Question

In: Finance

Suppose a company has two mutually exclusive projects, both of which are three years in length....

Suppose a company has two mutually exclusive projects, both of which are three years in length. Project A has an initial outlay of $7,000 and has expected cash flows of $3,000 in year 1, $4,000 in year 2, and $4,000 in year 3. Project B has an initial outlay of $10,000 and has expected cash flows of $2,000 in year 1, $4,000 in year 2, and $5,000 in year 3. The required rate of return is 12% for projects at this company. What is the net present value for the best project? (Answer to the nearest dollar.)

Solutions

Expert Solution

Project A

Net present value is solved using a financial calculator. The steps to solve on the financial calculator:

  • Press the CF button.
  • CF0= -$7,000. It is entered with a negative sign since it is a cash outflow.
  • Cash flow for all the years should be entered.
  • Press Enter and down arrow after inputting each cash flow.
  • After entering the last cash flow, press the NPV button and enter the weighted average required return of 12%.
  • Press the down arrow and CPT buttons to get the net present value.

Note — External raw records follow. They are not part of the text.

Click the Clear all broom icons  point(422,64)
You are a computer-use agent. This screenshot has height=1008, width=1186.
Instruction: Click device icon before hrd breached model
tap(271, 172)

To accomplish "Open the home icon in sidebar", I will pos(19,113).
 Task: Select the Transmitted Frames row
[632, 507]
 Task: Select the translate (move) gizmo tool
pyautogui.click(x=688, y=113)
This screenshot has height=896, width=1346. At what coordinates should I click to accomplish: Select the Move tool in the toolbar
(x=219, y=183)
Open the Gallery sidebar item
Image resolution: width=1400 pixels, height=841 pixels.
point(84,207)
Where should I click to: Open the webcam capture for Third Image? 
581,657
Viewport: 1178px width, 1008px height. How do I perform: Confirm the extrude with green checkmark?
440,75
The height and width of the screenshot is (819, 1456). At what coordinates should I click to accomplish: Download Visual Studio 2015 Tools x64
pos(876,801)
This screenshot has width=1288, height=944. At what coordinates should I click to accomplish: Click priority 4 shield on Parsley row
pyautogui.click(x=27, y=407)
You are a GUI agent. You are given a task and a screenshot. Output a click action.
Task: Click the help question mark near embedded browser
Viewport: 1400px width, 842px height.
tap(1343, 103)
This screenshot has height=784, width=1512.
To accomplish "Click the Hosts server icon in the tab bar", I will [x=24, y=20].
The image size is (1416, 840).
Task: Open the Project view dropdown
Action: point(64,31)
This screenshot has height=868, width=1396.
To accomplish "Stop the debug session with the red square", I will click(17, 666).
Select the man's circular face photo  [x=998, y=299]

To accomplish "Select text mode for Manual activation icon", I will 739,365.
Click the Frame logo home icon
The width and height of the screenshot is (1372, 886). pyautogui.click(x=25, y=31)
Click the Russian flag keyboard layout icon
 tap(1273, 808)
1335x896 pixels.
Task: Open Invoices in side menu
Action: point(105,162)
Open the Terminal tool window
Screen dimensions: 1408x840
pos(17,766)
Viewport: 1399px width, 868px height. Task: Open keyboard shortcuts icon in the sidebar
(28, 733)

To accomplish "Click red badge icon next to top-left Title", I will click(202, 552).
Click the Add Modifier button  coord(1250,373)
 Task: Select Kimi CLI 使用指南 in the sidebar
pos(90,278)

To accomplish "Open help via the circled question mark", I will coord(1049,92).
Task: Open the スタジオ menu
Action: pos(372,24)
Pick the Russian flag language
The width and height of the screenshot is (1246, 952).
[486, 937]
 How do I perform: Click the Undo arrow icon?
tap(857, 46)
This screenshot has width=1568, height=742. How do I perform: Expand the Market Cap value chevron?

Net Present value of cash flows at 12% required return is $1,714.47.

Project B

Net present value is solved using a financial calculator. The steps to solve on the financial calculator:

  • Press the CF button.
  • CF0= -$10,000. It is entered with a negative sign since it is a cash outflow.
  • Cash flow for all the years should be entered.
  • Press Enter and down arrow after inputting each cash flow.
  • After entering the last cash flow, press the NPV button and enter the weighted average required return of 12%.
  • Press the down arrow and CPT buttons to get the net present value.

Net Present value of cash flows at 12% required return is -$1,466.60.

Therefore, the NPV of the best project is that of project A , $1,714.47.